Congo. Lettera di ecclesiastici denuncia situazione di violenze a sud del paese

Soldati in Congo ( PHIL MOORE/AFP/Getty Images)
Soldati in Congo ( PHIL MOORE/AFP/Getty Images)

Un lettera di denuncia della drammatica situazione che sta interessando da tempo i territori del sud della Repubblica Democratica del Congo è stata riportata in queste ore dall’emittente Radio Vaticana. Il testo è un estratto di missiva pastorale redatto dagli ecclesiastici della Provincia di Lubumbashi in occasione della chiusura dell’Assemblea episcopale locale e mette in evidenza la tragicità di una condizione, come quella vissuta dagli abitanti della regione congolese. “Dopo l’evasione nel settembre 2011 dalla prigione di Kasapa di Lubumbashi del signore della guerra, Kyungu Mutanda, detto ‘Gèdèon’, diverse zone della provincia del Katanga sono rientrate in un ciclo di insicurezza e di violenza che semina la morte tra i pacifici cittadini e spinge migliaia di altri alla fuga”, hanno scritto gli ecclesiastici illustrando la complessa situazione e rendendo chiaro che, al centro delle rivendicazioni del gruppo armato Bakata – Katenga c’è l’indipendenza della provincia di Katenga.

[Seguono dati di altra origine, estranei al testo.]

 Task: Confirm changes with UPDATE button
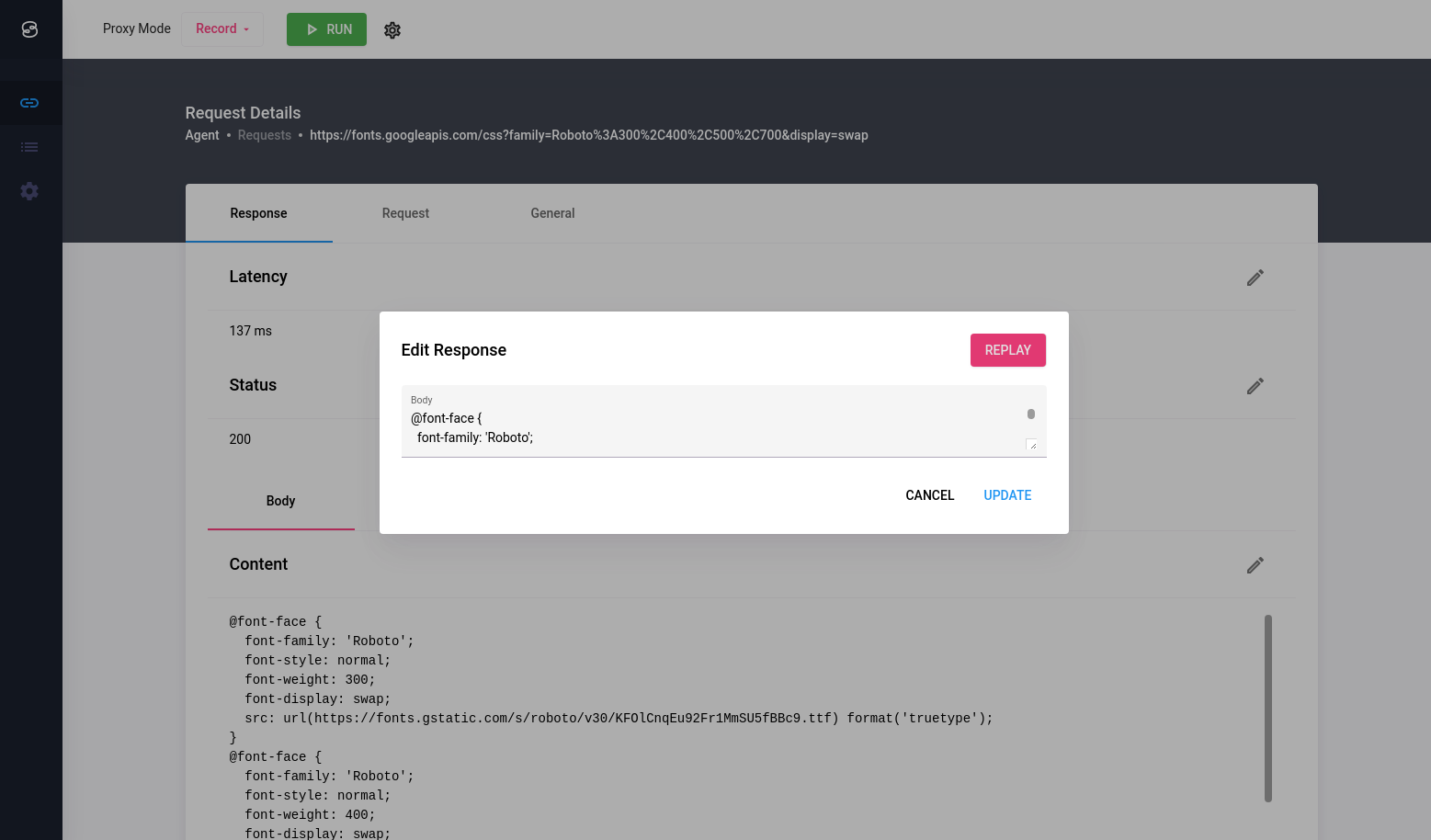[1007, 495]
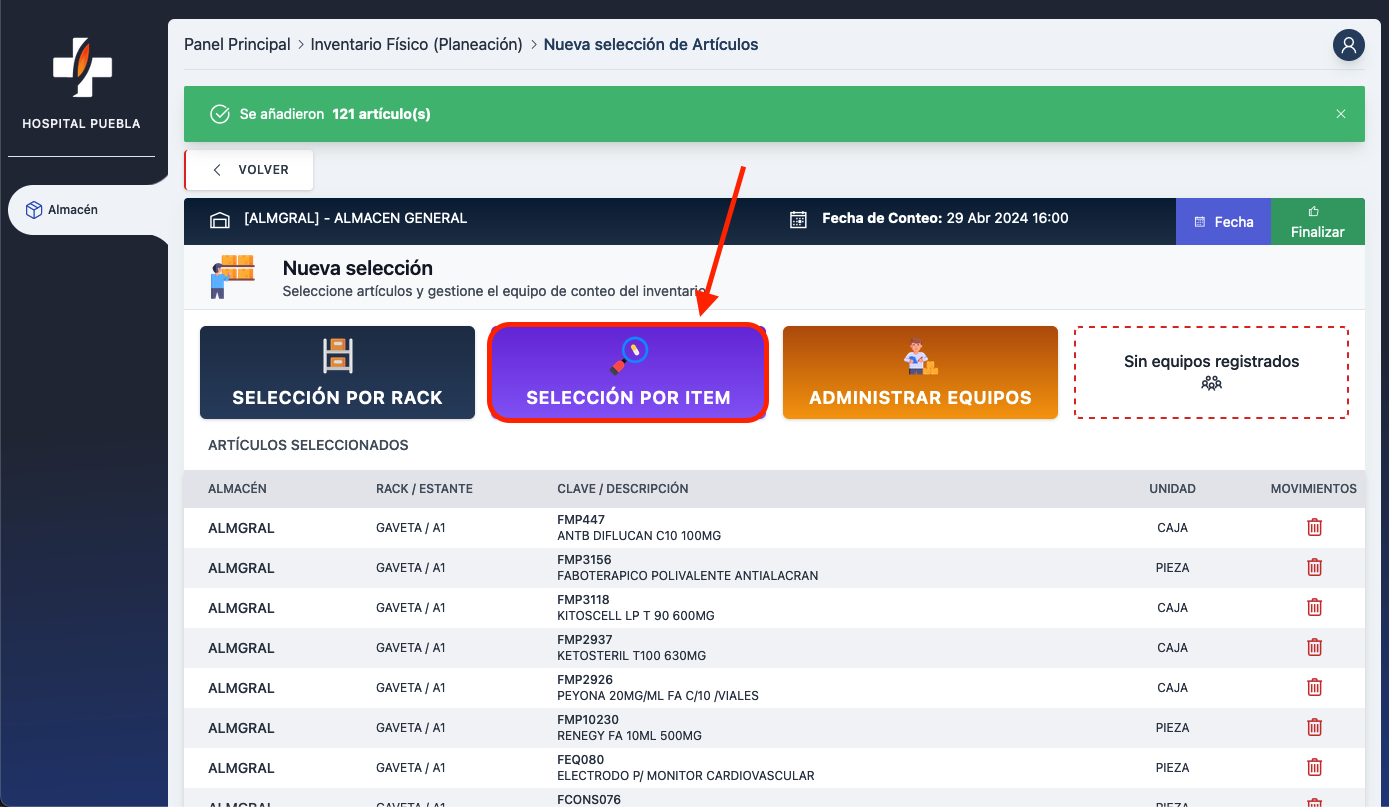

“Diciamo forte e chiaro che le nostre popolazioni non sono carne da cannone”, c’è scritto sulla lettera.

“La drammatica situazione del Katanga ha molteplici cause: debolezza dell’autorità dello Stato, cattiva ripartizione delle ricchezze, squilibrio economico tra città e campagna, frustrazione, impunità”, così sono delineate, in conclusione, le cause del massacro che si sta compiendo.